- [Data records]
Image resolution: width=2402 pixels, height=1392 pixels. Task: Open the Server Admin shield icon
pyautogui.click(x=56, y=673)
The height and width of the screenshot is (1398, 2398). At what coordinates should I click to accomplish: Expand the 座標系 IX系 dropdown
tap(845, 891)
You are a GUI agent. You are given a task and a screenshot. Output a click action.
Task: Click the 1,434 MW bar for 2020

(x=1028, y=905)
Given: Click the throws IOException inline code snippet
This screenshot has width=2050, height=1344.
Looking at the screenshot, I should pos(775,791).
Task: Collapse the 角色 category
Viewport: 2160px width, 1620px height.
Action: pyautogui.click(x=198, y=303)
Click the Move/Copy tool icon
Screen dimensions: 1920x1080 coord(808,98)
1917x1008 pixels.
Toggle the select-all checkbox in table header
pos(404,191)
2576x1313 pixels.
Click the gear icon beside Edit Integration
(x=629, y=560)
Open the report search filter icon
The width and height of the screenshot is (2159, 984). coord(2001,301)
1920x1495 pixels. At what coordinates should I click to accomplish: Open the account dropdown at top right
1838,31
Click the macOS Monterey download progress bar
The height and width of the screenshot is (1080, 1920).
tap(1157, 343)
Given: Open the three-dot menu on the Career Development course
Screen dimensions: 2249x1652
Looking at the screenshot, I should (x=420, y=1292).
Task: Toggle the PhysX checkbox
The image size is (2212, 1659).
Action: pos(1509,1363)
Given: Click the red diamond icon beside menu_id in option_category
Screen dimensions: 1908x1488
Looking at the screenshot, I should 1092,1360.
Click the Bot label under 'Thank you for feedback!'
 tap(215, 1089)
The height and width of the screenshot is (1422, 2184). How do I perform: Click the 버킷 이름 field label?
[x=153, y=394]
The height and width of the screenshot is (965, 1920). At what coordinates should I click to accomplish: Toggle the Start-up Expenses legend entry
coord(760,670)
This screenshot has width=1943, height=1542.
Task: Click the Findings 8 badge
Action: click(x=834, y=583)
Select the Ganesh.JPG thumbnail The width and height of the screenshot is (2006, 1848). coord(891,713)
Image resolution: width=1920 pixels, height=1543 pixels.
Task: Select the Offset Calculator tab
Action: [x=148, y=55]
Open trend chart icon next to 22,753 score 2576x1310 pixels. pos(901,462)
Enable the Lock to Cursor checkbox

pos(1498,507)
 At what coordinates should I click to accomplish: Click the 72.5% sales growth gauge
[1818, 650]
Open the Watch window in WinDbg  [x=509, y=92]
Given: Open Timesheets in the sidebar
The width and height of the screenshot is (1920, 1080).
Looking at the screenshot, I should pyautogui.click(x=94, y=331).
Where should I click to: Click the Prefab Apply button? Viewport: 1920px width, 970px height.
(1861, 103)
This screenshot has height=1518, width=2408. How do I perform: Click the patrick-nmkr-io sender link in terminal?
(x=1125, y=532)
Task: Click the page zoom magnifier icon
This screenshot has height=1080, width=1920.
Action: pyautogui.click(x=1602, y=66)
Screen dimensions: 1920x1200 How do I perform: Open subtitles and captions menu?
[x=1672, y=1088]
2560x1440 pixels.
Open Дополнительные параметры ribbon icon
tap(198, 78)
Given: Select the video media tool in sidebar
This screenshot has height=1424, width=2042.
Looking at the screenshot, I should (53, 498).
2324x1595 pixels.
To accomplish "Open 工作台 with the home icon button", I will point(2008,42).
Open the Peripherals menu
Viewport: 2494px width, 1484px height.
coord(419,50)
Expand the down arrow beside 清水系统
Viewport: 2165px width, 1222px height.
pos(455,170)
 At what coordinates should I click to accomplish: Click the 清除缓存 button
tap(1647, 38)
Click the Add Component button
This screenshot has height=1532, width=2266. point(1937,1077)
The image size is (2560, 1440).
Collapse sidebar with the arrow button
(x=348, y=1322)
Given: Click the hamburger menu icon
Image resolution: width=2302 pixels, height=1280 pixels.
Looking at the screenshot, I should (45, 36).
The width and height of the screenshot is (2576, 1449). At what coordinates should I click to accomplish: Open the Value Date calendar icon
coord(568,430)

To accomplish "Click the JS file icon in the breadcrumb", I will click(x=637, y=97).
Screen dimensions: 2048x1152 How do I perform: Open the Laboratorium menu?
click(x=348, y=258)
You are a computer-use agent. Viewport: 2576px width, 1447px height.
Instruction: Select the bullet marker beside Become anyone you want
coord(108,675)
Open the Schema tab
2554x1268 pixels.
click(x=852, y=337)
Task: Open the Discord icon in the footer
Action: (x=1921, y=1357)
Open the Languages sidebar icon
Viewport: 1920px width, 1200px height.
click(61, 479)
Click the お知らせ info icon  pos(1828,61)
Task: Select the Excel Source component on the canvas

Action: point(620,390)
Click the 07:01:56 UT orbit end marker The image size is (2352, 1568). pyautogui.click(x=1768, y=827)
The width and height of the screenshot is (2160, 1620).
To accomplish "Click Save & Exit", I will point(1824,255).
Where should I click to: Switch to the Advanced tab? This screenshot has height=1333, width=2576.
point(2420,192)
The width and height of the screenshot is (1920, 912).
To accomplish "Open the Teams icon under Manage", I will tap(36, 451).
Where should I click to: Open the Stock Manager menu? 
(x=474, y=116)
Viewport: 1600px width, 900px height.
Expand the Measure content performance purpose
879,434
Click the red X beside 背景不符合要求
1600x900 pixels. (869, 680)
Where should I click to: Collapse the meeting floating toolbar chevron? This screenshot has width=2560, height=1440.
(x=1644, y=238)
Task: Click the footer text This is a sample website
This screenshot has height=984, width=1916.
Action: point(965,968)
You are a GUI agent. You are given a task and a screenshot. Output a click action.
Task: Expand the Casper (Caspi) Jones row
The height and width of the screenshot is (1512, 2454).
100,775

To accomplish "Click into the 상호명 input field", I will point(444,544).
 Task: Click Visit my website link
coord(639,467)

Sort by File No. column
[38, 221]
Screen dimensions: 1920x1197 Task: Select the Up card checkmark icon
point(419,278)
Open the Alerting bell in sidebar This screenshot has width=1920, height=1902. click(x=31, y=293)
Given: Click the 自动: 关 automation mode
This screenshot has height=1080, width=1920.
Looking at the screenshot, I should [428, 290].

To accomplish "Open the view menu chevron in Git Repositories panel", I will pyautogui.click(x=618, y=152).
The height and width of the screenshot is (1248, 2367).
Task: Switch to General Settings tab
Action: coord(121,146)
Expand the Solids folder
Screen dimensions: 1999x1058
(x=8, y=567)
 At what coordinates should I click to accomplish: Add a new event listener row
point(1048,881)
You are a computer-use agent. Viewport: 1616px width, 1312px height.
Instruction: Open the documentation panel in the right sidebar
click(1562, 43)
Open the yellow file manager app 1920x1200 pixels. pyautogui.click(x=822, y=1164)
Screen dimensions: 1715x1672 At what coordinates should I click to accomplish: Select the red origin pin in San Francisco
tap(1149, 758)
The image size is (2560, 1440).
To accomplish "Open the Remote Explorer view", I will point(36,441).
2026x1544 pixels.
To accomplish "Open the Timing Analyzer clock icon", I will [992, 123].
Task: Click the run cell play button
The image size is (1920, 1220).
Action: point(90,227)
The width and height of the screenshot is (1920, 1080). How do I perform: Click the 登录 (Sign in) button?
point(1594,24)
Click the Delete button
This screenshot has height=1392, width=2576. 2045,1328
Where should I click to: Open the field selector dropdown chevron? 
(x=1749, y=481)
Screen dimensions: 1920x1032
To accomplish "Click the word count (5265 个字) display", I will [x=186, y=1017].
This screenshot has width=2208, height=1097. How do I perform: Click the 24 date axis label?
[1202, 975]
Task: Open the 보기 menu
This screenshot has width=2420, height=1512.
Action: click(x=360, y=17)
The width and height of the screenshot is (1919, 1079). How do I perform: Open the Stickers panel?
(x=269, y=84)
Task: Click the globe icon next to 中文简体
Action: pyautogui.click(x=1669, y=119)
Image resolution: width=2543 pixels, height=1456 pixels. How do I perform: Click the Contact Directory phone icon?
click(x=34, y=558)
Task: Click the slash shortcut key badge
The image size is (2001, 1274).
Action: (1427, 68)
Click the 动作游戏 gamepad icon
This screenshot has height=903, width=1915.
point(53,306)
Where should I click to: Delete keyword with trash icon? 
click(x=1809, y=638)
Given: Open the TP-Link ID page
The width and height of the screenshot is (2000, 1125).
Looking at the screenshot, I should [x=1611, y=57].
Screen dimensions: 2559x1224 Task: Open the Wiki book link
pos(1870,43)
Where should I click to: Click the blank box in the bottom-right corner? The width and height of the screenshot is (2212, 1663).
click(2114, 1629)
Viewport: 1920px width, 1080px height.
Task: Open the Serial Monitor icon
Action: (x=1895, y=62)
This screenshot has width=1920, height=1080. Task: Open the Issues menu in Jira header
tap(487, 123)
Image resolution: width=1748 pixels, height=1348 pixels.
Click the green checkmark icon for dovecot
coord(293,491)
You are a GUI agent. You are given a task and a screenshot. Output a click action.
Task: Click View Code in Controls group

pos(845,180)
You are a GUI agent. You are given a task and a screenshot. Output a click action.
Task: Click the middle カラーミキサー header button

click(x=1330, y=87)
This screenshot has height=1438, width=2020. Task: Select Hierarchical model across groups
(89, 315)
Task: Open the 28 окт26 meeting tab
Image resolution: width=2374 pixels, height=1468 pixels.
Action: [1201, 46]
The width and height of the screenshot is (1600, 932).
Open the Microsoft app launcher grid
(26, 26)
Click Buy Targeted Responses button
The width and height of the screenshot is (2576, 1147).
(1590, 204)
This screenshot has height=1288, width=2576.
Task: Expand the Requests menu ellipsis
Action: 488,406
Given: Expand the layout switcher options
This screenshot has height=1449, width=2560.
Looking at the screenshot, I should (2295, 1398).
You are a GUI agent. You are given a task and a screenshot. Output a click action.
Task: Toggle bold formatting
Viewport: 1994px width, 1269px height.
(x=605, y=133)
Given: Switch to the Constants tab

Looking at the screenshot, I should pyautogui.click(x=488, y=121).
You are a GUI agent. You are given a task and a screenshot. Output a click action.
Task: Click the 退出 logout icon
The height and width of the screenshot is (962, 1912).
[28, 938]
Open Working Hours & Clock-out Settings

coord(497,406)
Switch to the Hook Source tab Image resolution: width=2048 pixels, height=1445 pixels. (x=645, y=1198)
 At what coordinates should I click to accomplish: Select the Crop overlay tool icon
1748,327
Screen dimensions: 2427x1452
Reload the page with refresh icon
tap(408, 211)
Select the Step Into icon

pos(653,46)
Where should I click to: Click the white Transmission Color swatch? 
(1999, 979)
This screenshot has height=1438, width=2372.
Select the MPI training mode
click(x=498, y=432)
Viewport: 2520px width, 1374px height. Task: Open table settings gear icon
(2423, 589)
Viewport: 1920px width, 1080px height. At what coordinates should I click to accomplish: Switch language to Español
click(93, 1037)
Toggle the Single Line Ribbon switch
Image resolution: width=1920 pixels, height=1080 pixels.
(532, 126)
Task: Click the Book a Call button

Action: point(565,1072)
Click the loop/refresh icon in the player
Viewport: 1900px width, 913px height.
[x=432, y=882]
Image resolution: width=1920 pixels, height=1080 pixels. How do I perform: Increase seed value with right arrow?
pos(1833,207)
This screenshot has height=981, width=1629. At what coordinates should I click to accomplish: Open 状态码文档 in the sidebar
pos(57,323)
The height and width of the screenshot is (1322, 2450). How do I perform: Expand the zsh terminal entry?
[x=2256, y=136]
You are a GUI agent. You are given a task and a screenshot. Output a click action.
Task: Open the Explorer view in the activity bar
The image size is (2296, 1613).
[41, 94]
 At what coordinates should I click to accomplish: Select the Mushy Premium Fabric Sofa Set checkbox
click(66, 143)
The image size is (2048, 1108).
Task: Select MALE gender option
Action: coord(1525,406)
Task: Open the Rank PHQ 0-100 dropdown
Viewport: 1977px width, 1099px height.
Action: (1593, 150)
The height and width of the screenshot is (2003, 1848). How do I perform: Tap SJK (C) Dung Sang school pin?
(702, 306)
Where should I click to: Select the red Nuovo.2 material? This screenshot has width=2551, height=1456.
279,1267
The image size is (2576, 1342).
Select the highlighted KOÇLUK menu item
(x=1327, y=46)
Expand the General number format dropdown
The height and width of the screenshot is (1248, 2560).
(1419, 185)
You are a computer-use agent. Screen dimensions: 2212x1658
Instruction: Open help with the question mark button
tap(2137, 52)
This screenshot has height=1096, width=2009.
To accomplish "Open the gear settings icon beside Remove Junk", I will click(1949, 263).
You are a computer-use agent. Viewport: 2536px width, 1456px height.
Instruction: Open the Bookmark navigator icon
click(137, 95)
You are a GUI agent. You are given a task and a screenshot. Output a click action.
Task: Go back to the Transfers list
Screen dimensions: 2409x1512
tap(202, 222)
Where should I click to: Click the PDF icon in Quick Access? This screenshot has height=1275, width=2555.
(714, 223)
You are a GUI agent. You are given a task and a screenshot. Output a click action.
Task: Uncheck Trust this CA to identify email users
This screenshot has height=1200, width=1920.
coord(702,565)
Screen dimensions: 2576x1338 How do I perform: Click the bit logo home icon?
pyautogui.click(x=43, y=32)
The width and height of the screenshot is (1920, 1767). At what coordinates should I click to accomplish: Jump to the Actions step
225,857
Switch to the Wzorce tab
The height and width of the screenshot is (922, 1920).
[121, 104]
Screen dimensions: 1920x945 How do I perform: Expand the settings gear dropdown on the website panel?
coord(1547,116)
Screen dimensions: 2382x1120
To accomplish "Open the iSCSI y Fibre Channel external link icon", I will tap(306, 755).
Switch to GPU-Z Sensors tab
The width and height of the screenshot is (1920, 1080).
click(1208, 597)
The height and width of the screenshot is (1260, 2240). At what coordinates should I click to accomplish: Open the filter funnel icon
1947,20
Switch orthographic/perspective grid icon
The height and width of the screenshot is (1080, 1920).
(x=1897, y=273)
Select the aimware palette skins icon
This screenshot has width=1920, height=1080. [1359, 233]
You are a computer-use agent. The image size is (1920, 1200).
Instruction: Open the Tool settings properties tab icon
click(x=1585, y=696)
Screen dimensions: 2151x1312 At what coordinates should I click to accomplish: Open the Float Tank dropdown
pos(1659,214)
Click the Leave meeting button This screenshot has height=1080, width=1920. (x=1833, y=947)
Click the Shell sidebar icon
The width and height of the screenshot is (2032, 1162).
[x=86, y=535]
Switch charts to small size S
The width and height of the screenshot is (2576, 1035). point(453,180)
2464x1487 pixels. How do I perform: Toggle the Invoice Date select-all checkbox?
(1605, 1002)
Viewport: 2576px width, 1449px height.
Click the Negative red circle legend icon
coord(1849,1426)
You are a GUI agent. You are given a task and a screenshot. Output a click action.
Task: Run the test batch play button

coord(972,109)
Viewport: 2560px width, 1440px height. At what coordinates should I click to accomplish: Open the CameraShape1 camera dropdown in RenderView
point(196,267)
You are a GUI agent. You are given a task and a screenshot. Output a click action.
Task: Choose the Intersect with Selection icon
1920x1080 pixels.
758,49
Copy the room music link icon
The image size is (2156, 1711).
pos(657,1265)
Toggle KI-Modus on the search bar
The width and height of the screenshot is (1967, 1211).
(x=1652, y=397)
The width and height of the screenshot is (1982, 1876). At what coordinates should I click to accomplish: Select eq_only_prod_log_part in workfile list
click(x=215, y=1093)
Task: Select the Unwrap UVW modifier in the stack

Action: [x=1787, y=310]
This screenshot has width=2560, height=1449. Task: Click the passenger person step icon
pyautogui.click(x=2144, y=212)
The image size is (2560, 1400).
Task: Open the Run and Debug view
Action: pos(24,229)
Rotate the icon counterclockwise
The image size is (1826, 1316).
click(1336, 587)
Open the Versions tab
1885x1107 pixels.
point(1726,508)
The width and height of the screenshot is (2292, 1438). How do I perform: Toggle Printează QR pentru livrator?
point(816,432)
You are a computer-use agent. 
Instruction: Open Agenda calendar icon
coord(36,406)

- [Activity] Given the data above, which lines hold the string "Explorer"? Return them.

- [Response area]
To accomplish "Open the Remote Explorer view", I will point(36,441).
Task: Open the Explorer view in the activity bar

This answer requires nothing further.